Der Bundespräsident verdankte seinen deutlichen Sieg dem Bedürfnis der Mehrheit nach Kontinuität und einer zum Ausgleich fähigen Stabilität an der Spitze der Republik. Van der Bellen wurde zugetraut, diese Aufgabe zu erfüllen. Sein Kontrahent von der FPÖ liebäugelte dagegen mit dem Bruch mit dieser den Österreichern liebgewordenen Tradition.

Kurz dagegen verdankt seinen Platz als relativ stärkste Kraft einem vagen Drang nach Veränderung. Jetzt muss er daraus ein politisches Programm schmieden und dafür einen Partner finden. Egal, mit wem dies gelingt - innerhalb und außerhalb des Parlaments wird ihm eine starke Opposition gegenüberstehen. Die Zeiten, in denen ein Bundeskanzler sich als Art über den Parteien schwebende politische Integrationskraft inszenieren konnte, sind seit 20 Jahren vorbei. Diese Rolle bleibt dem Bundespräsidenten vorbehalten, sofern er sie spielen kann.
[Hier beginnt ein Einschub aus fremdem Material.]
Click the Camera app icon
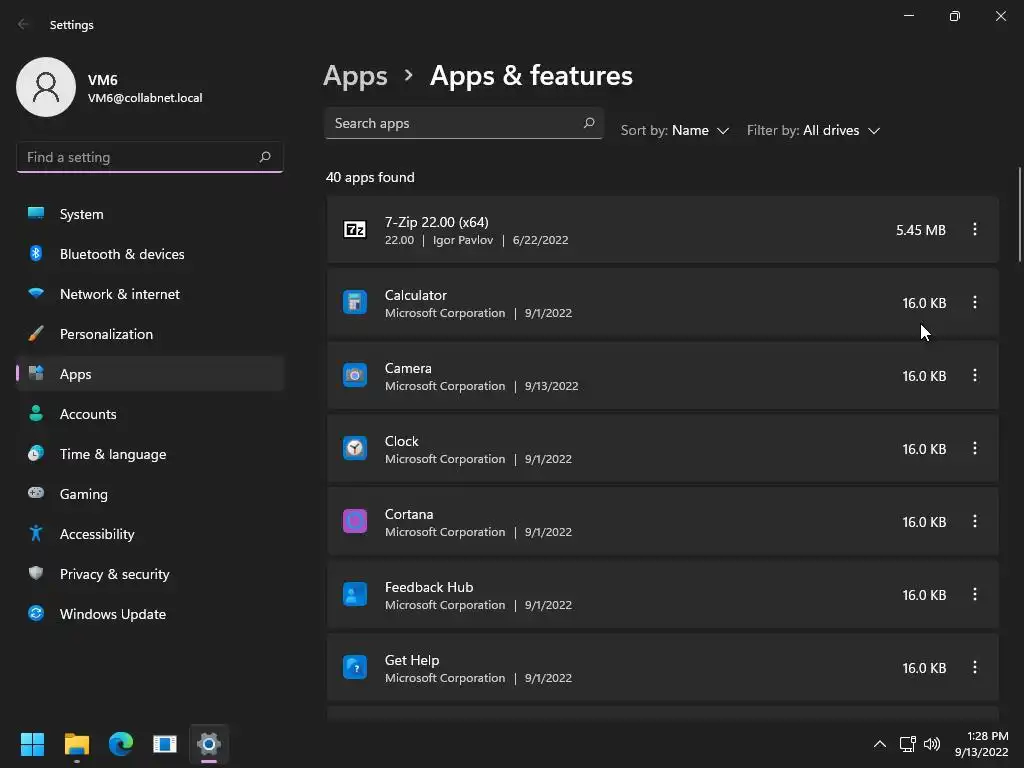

Wenn Kurz nun vom Bundespräsidenten den Auftrag zur Bildung einer neuen Bundesregierung erhält, kann er darauf verweisen, die wichtigste Vorgabe Van der Bellens bereits erfüllt zu haben. Bei seiner ersten Brüssel-Visite nach der Wahl hat er auf der großen europäischen Bühne die Leitlinien der künftigen österreichischen EU-Politik abgesteckt: pro-europäisch, subsidiär, ein Nein zur Idee eines Beitritts zur Visegrad-Gruppe der Osteuropäer und Lob für Frankreichs Staatspräsident Emmanuel Macron.

Den Praxistest muss der mögliche neue Kanzler allerdings im Regierungsalltag erbringen. Das wird schwer genug. Europa bleibt eine ewige Versuchung für alle Parteien, billige Punkte für die Innenpolitik zu gewinnen. Schlag nach bei Migration, Schengen, Ceta, Atomkraft oder Russland-Sanktionen.